Advertiser is defined in factory:
.factory('Advertiser', ['djResource', 'Group', function ($djResource, Group) {
var Advertiser = $djResource('/campaigns/advertisers/:advertiserId/', {advertiserId: '#id'});
Advertiser.prototype.getGroups = function () {
return Group.getByAdvertiser({advertiserId: this.id});
};
return Advertiser;
}])
Sadly, DjangoRestResource (and $resource which it wraps) caches by URLs, so query() will cache /advertisers/ while get(2) will cache /advertisers/2/, but I want query to cache in such way that get will be able to retrieve it as well.
I've tried replacing the query function by a wrapper function that does the caching, but I want it to return an promise which is also an Array like $resource does. It was something like:
var oldQuery = Advertiser.query;
var cache = $cacheFactory('advertisers');
Advertiser.query = function () {
var promise = oldQuery();
return promise.then(function (response) {
angular.forEach(response.resource, function (resource) {
cache.put(resource.id, resource)
})
})
};
But then the returned promise is no longer an Array-like object, and it doesn't not encapsulate the returned results in an Advertiser object as it used to, which breaks most of my code expects that Advertiser.query() will eventually be an Array.
What other approaches should I try? This snippet repeats itself in every controller for multiple factories and it hurts my eyes.

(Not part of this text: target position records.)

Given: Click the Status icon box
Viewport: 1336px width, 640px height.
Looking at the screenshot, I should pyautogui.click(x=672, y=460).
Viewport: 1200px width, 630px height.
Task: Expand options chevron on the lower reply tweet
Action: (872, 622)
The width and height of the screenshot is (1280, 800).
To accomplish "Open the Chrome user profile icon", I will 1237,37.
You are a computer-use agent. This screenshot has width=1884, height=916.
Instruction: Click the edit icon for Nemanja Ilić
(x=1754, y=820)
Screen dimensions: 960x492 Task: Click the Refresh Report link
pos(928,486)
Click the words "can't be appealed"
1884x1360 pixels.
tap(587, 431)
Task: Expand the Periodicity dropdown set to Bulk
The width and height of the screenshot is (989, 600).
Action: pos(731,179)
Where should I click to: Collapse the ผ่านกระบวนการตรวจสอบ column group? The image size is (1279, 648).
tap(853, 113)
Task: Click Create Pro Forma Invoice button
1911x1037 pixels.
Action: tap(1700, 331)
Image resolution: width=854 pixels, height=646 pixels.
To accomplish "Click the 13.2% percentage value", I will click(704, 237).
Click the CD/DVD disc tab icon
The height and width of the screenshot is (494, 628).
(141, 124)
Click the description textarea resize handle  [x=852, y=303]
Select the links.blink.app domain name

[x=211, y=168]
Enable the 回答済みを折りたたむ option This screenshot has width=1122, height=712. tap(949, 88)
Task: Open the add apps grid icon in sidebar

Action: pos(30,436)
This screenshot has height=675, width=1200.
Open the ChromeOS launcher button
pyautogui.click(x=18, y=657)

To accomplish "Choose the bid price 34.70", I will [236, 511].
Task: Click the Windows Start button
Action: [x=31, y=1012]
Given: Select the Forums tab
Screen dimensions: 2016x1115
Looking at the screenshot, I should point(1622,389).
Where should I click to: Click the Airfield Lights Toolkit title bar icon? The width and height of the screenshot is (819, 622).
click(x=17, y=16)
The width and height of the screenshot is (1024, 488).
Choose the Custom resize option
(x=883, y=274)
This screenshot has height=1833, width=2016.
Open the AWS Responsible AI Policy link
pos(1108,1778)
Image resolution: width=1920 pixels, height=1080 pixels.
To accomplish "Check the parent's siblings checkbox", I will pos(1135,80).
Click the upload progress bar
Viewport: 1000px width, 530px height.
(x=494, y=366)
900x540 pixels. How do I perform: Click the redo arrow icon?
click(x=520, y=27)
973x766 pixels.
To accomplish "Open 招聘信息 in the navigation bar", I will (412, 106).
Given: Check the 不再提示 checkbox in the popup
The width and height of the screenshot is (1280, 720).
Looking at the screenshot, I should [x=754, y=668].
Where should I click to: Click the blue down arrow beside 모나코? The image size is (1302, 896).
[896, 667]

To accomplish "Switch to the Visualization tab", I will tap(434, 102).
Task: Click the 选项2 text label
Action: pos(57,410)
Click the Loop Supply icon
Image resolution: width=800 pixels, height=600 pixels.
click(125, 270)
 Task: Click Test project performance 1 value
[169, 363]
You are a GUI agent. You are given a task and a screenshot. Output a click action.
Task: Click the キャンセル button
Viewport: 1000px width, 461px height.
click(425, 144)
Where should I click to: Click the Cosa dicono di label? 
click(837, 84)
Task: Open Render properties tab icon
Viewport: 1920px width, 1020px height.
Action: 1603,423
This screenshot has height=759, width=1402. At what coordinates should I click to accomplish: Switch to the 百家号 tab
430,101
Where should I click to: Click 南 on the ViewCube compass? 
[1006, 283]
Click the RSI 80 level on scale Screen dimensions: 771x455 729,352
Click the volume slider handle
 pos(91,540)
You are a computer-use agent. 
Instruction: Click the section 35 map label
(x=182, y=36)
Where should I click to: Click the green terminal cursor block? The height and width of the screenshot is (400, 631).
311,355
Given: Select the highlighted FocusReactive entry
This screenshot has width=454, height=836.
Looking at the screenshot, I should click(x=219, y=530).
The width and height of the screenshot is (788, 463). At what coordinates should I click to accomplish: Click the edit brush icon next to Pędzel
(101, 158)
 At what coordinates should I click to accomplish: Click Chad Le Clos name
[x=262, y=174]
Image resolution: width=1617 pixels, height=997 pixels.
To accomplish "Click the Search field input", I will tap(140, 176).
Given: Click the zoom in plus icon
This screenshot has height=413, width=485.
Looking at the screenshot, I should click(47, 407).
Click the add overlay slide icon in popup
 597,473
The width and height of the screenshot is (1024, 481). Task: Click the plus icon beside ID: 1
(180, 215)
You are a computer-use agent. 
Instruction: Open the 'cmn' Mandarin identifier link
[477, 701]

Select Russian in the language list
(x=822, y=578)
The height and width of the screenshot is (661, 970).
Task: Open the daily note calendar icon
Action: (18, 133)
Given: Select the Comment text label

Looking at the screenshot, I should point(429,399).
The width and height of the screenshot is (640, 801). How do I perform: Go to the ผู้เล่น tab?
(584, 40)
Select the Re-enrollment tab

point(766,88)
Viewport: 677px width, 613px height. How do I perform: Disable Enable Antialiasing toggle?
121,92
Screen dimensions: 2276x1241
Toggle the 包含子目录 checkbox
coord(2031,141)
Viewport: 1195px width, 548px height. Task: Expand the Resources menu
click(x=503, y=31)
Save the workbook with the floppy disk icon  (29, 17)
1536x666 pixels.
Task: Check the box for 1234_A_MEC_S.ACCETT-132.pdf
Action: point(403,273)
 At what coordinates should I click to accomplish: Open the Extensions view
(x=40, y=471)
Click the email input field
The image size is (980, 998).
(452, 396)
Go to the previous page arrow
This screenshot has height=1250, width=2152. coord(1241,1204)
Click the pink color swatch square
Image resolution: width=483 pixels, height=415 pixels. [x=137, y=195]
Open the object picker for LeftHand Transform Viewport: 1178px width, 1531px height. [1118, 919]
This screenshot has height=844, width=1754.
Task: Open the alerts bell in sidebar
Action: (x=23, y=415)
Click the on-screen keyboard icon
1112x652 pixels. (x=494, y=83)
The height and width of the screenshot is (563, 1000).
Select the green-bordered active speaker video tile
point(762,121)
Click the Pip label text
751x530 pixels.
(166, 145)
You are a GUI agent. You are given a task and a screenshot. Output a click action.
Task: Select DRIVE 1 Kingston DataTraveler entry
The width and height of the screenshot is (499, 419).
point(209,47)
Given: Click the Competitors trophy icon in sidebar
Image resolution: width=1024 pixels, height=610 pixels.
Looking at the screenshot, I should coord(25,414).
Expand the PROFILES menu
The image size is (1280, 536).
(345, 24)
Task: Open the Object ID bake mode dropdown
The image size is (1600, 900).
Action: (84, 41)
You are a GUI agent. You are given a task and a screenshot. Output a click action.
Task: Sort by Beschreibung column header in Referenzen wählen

Here is solution to the problem:
function makeCachingMethod(object, method, cache, config) {
var $q = angular.injector(['services']).get('$q');
var oldMethod = object[method];
object[method] = function () {
var result;
if (!config.isArray) {
var id = config.idParam ? arguments[0][config.idParam] : arguments[0];
result = cache.get(id);
if (result !== undefined) {
if (result.$promise === undefined) {
result.$promise = $q.when(result);
result.$resolved = true;
}
return result;
}
}
result = oldMethod.apply(this, arguments);
result.$promise.then(function (data) {
if (config.isArray) {
angular.forEach(data, function (item) {
cache.put(item.id, item);
})
} else {
cache.put(data.id, data);
}
return data;
});
return result;
}
}
And an example usage:
app.factory('Country', ['$resource', '$cacheFactory', function ($resource, $cacheFactory) {
var Country = $resource('/campaigns/countries/:id', {id: "#id"}, {
query: {method: 'GET', url: '/campaigns/countries/', isArray: true},
get: {method: 'GET', url: '/campaigns/countries/:id/', isArray: false}
});
var cache = $cacheFactory('countries');
makeCachingMethod(Country, 'query', cache, {isArray: true});
makeCachingMethod(Country, 'get', cache, {idParam: 'id'});
return Country;
}])
What is happening here?
I use makeCachingMethod to decorate the original method created by $resource. Following the pattern used by $resource itself, I use a configuration object to signal whether the decorated method returns an array or not, on how the id is passed in queries. I assume, though, that the key of the ID to save is 'id', which is correct for my models but might need to be changed.
Noticed that before returning an object from the cache, the decorator adds to it $promise and $resolved attributes, since my application expects objects originated from $resource which have these properties, and in order to keep using the promises API, e.g.:
$scope.advertiser = Advertiser.get({advertiserId: $scope.advertiserId});
$scope.advertiser.$promise.then(function () {
$scope.doSomething();
});
Notice that since the function is defined outside the scope of any Angular module it is required to inject the $q service using angular.injector(). A nicer solution will be to return a service for invoking the decorator function. Such service could also handle the generation of the caches themselves.
This solution does not handle the expiration of cached models, which isn't much of problem in my scenario, as these rarely change.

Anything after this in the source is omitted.